5 Foods to Boost Your Immune System
Sara Siskind, Certified Nutritional Health Counselor and founder of Hands on Healthy has come up with 5 of her favorite immune boosting foods you can add into your diet to help you feel your best all winter long.
- Eat colorful fruits and vegetables rich in vitamins and minerals. Reach for red and pink grapefruits, oranges, kiwis, and berries. Choose cruciferous veggies like broccoli, cauliflower and brussels sprouts. These fruits and veggies are not only loaded with essential vitamins and phytonutrients, but they are also rich in antioxidants which give your immune system a boot and help build up your digestive track.

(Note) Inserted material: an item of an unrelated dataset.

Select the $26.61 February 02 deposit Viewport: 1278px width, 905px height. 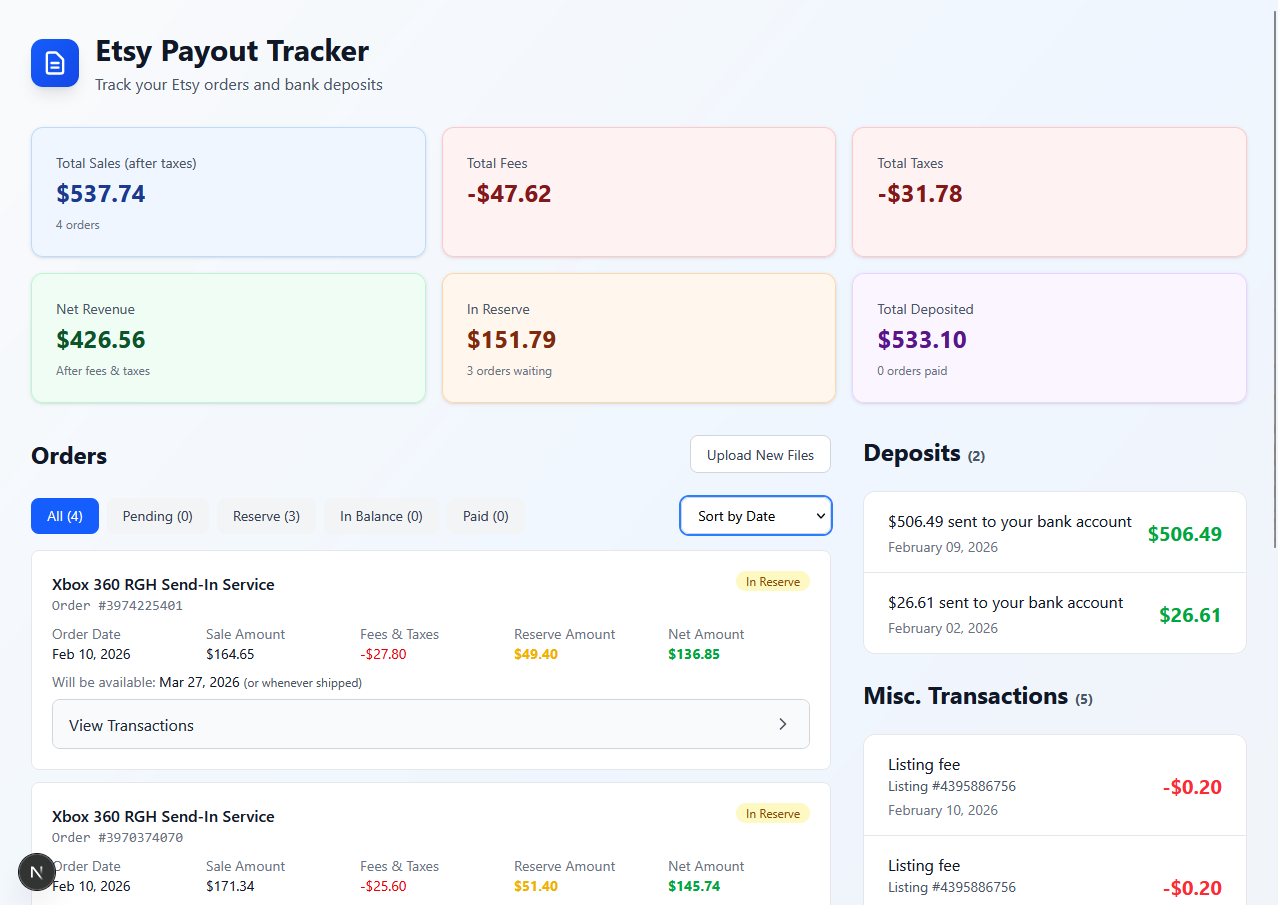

- Add in pistachios as a heart healthy, protein rich snack. Pistachios are also rich in antioxidants and the heart healthy fats to help your body absorb vitamin E. Vitamin E is needed by the immune system to fight off invading bacteria. Pistachios are also rich in vitamin B6 which also helps prevent infection and create healthy red blood cells your body needs. Setton Farms Pistachio Chewy Bites are an easy way to eat pistachios on the go or simply adding to your lunch bag.
- Look for omega 3 fatty acids and selenium which are found in shellfish, salmon, mackerel, and herring. These foods help white blood cells produce a protein which helps clear flu viruses out of the body. Omega 3 fatty acids reduce inflammation in the body by clearing the lungs pathways. This can help protect from colds and respiratory infections.
- Make yogurt your go-to breakfast or snack. Yogurt contains probiotics; “healthy bacteria” that your body needs to keep your immune system strong and keeps your digestive free of disease causing germs. Yogurt is also filled with protein that keeps your body energized and strong.
- Spice up your food with turmeric, ginger, and cinnamon. These spices are especially known to contain antioxidants that help to protect your cells and keep inflammation in the body down. I add turmeric to soups, eggs, rice, and poultry. Fresh grated ginger brings warmth to any beverage. Cinnamon can be sprinkled on oatmeal, cereal, yogurt, and easily added to anything you bake.